Andrea Torrence – St. Louis Theatre Snob, August 25, 2013
You think you’ve got a messed up family? Think again. Max & Louie Productions closes its 2013 season with a brutally comedic look at one of the most caustic families you’re likely to ever meet — “The Lyons“.
The play begins with Ben Lyons (Bobby Miller) lying in a hospital bed dying of cancer while his wife, Rita (Judi Mann), leafs through decorating magazines. Now that the patriarch of the family is not long for this world, she figures there’s no time like the present to think about revamping the living room she’s always hated, describing their old sofa as “some washed-out shade of dashed hopes” with a carpet “matted down with resignation”.
Ben, understandably cranky and in no danger of enjoying peaceful last days, is sparring back and forth with her when their daughter Lisa (Meghan Maguire) shows up with a plant for Dad, and what seems to be a permanent accessory of emotional scars. Lisa, a divorced single mom and recovering alcoholic is soon joined by her brother, Curtis (Charlie Barron), whom Ben has never forgiven for, among other things, being gay. The kids are stunned learn about the severity of their father’s illness, but Rita, too busy occupying her time with backgammon, rationalizes that she and their father didn’t want to bother them. Under the circumstances, with the Lyons clan all together at long last, a barrage of barbs, quips and pent up resentments soon start to fly. As the siblings betray each other’s secrets, Rita tries to fix up Lisa with a patient down the hall while telling Curtis that she’s never thought much of his work as a writer, and Ben at some point individually tells his loved ones to go fuck themselves. Yes, the laughs in Nicky Silver’s dark comedy come with a bite, but the laughs are abundant nonetheless.

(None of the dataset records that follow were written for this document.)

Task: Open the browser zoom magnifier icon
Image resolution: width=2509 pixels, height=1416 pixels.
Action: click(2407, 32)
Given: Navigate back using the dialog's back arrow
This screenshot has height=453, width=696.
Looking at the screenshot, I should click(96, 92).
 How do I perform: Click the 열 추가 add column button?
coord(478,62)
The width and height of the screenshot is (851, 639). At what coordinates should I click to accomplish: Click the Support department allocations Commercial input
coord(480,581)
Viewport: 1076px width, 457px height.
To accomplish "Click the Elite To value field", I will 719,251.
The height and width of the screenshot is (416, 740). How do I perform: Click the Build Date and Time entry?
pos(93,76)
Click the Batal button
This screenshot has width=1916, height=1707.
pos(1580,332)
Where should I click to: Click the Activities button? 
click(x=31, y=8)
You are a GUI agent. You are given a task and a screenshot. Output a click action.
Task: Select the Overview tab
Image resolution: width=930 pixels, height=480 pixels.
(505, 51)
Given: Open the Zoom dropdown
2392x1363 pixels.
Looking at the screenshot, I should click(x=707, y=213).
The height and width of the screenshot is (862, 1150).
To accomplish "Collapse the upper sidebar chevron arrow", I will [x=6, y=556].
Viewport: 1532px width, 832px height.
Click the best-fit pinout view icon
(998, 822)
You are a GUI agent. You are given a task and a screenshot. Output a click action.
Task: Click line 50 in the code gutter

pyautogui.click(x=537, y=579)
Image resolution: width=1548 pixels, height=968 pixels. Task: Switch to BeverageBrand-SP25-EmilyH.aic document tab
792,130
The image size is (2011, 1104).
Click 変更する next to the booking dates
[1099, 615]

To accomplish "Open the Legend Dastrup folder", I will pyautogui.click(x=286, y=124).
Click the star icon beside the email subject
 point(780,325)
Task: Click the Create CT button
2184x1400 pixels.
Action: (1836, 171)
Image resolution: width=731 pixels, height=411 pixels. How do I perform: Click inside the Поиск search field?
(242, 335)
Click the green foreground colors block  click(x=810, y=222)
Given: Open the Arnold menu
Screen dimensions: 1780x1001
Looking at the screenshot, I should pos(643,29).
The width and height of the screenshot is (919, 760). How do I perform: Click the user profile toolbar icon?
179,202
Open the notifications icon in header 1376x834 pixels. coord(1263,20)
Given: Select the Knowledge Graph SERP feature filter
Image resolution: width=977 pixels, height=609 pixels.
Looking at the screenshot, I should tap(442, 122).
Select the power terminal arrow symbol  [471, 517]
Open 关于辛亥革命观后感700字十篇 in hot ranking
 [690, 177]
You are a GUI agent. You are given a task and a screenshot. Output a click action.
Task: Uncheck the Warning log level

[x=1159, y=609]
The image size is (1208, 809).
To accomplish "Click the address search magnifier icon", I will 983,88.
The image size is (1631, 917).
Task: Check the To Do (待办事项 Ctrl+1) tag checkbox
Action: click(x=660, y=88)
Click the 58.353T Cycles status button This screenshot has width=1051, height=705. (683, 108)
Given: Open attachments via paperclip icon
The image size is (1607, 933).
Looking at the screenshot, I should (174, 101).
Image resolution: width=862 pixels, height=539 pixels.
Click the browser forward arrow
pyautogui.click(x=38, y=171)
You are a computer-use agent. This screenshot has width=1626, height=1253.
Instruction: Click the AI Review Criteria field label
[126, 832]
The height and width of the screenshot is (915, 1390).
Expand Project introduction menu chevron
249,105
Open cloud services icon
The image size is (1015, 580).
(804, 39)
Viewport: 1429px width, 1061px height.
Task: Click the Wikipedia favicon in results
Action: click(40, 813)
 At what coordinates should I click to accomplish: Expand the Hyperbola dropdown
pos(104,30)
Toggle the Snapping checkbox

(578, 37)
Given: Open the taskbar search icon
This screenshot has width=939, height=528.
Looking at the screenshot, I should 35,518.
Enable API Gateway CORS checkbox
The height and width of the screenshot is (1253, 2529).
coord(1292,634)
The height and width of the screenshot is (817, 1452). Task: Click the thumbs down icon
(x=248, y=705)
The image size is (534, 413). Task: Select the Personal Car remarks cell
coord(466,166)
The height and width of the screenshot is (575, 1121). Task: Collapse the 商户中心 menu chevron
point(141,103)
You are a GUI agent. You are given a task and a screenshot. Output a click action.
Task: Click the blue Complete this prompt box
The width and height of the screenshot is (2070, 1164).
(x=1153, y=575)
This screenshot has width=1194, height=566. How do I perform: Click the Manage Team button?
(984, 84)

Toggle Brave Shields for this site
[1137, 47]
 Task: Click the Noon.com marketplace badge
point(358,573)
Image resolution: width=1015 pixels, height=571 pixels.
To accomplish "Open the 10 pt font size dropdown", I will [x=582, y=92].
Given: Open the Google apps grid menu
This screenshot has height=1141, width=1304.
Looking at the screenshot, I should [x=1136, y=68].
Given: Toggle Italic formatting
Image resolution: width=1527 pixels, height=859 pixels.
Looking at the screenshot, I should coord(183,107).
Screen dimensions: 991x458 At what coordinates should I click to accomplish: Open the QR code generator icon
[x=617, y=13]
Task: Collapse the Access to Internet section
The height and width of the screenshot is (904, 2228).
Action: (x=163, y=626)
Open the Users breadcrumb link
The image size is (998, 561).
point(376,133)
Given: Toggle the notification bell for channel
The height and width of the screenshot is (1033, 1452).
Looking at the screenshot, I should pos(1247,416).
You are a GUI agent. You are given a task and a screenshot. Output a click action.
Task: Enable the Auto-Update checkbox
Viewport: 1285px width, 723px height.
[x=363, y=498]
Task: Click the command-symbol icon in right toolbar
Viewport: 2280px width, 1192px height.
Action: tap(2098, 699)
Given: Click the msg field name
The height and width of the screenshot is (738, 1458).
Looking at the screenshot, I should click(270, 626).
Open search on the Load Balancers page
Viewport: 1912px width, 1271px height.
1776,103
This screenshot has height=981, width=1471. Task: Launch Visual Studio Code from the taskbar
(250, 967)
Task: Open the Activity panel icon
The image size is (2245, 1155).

The second act takes a bit of a left turn and focuses on Curtis, who is looking into an apartment with a real estate agent and aspiring actor named Brian (Aaron Orion Baker). Startling events that hint at the extent of Curtis’s emotional impairment land him in the hospital, attended by the same nurse that his father had (Julie Layton). A visit from Rita and Lisa brings a couple of new surprising little nuggets from Mom, and the play ends up closing with what could be, considering this family, something of an optimistic note.
Mann is excellent as the sarcastic, disparaging linchpin of the family, delivering her casual put-downs with a deadpan sting, and effectively bringing out the depths in Rita that Silver’s script allows her in the second act. Under Wayne Salomon’s nimble direction, the same can be said of the rest of this talented cast, who give the members of this dysfunctional family gratifying and unexpected dimension. Miller lobs out his parting jabs as Ben Lyons with gravelly exasperation, and then softens when reminiscing about his own father, and the Rita that he fell in love with years ago. Maguire and Barron turn in top-notch performances as Lisa and Curtis. Maguire is a walking open wound who still wants to get back with her abusive ex-husband, and Barron is a pitiful mess as Curtis, with boyfriends whom nobody ever meets. Baker delivers strong support as the real estate agent that Curtis has his eye on along with Layton as the no-nonsense nurse who looks after Ben and Curtis. Scenic designer Justin Barisonek provides the realistically bleak hospital room and the partial wall of an empty apartment, and Maureen Berry provides the lighting design with sound design by Amanda Werre and costumes by Kevin Reed.
There’s something perversely pleasing about watching this family tear each other apart that elicits laughter you’re almost embarrassed about. Almost. Go see it — it’s playing until September 1st at COCA.